字还没出口,黑暗里便浮现出殷惟郢的脸。
陈易顿住,眉头微蹙道:「怎么是你?」
他目光冷冷地扫过端坐在车厢一侧的殷惟郢,见她一身素雅道袍,发髻梳得一丝不苟,俨然一副出门清修的模样,心底的疑云瞬间翻涌而起。

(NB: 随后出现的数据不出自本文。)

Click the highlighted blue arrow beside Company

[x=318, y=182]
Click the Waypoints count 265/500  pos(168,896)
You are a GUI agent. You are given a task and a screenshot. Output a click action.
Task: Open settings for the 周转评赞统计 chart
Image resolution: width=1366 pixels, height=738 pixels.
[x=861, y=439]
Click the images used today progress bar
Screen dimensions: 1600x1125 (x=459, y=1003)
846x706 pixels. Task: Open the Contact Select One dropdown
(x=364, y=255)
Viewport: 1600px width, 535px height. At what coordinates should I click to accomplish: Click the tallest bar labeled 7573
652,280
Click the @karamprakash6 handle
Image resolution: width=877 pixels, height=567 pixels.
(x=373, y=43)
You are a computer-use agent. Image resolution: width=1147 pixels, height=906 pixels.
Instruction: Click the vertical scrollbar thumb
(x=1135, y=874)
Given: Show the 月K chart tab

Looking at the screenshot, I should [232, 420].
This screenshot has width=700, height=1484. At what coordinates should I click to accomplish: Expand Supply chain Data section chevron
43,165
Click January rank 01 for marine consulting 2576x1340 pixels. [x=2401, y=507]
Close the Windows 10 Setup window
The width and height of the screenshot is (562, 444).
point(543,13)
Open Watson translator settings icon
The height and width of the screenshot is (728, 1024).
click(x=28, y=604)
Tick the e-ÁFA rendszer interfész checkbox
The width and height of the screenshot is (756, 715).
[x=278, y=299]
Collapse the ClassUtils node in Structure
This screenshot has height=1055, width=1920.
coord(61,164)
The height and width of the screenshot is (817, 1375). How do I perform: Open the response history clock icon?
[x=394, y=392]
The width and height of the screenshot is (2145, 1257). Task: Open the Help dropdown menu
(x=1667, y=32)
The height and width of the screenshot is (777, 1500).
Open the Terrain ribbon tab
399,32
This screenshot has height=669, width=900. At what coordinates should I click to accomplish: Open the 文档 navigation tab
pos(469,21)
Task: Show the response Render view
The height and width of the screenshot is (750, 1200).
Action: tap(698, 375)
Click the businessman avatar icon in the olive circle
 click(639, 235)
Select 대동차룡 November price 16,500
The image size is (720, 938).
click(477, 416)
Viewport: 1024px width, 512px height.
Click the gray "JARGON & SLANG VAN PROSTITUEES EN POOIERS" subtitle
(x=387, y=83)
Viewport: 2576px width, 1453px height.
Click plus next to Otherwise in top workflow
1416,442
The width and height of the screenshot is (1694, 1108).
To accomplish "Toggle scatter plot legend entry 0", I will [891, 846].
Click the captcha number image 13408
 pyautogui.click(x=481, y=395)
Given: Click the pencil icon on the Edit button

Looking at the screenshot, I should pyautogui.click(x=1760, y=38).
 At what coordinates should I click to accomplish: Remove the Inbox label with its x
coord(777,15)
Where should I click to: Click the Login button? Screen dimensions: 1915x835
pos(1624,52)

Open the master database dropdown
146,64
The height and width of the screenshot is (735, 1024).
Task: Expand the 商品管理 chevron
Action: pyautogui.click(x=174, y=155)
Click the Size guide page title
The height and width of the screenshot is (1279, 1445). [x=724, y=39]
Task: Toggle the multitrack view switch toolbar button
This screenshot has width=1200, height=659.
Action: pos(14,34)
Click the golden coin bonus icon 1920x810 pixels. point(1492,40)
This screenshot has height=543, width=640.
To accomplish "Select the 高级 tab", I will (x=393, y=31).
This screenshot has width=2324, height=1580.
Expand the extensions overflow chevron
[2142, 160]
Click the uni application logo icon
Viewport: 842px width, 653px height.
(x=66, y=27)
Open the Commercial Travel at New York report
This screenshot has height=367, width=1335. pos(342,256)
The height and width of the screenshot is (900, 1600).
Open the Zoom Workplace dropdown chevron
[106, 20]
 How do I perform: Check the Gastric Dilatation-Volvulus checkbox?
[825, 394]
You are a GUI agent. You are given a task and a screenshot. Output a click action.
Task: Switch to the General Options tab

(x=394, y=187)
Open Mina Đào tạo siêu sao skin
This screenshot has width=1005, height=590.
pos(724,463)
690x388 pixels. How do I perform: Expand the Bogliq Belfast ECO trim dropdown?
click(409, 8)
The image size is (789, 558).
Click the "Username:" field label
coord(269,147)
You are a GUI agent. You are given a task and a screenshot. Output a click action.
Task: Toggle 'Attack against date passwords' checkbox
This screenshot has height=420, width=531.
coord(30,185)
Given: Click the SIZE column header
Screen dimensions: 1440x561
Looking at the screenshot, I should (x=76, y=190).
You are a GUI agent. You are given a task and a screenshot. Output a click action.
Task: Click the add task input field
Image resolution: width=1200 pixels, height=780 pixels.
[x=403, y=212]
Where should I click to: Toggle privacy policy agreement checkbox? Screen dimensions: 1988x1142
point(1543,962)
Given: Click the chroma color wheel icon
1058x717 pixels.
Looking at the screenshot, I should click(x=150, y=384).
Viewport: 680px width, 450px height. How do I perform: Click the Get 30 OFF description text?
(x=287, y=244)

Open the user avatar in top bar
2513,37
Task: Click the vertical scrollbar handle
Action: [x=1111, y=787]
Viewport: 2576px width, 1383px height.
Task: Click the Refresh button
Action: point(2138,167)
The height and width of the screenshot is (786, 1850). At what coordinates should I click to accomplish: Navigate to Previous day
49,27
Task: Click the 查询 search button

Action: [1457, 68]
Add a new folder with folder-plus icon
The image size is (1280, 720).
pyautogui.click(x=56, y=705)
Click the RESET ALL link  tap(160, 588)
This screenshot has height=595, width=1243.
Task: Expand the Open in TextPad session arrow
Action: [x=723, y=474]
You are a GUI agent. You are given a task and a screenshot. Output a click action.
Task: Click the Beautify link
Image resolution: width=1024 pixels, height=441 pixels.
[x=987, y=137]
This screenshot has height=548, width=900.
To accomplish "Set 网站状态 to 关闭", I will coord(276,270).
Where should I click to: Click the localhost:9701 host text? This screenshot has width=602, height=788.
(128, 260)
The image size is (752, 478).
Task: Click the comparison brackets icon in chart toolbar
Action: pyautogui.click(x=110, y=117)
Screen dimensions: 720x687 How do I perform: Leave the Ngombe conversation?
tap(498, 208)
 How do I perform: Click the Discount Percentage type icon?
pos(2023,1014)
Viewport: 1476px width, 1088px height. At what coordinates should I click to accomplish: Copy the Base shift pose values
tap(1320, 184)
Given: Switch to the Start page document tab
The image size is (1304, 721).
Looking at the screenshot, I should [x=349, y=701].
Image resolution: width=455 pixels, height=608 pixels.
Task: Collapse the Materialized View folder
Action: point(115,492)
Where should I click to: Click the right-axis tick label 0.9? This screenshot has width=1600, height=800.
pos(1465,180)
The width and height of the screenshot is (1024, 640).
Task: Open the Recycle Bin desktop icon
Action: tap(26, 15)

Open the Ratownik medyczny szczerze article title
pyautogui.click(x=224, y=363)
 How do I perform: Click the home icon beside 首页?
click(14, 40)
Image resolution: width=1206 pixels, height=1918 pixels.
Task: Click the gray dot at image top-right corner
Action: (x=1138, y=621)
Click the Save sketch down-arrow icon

陈易之前并未听王爷提及,眼下殷惟郢突然出现,莫非她又在搞什么鬼?
殷惟郢被他那审视的目光看得有些坐立难安,指尖下意识地蜷缩进袖中。
她自然知晓陈易会起疑,此刻被他这般盯着,更觉心虚,仿佛心底那点盘算都被他看了去,垂下眼睫,避开他那锐利的视线,抿紧了唇,没有立刻回应。
车厢内的空气有些凝滞。
就在陈易眸光愈发沉冷,即将再次开口质问之时,车厢深处,那被些许阴影笼罩的位置,传来了秦青洛平静无波的声音,「是我让她跟来的。」
陈易擡头看了过去。
殷惟郢顿松一口气。
秦青洛倚着车厢而坐,姿仪慵懒,秦玥的小小脑袋则趴在母亲丰腴的大腿上,车厢昏暗,她的眼皮眨了又眨,很是犯困,秦青洛随意摸着她的脑袋瓜子,继续道:「殷仙姑是道士,这一回让她为我们行祈福仪轨,自己人,放心得下。」
这话倒也说得通,陈易扫了殷惟郢一眼,女冠飞快地点了点头。
陈易敛了敛眸子,犹豫了片刻,到底是没说警告的话,他曾答应过殷惟郢,除了私下外,都要尽量维护她的颜面,眼下自然也是如此。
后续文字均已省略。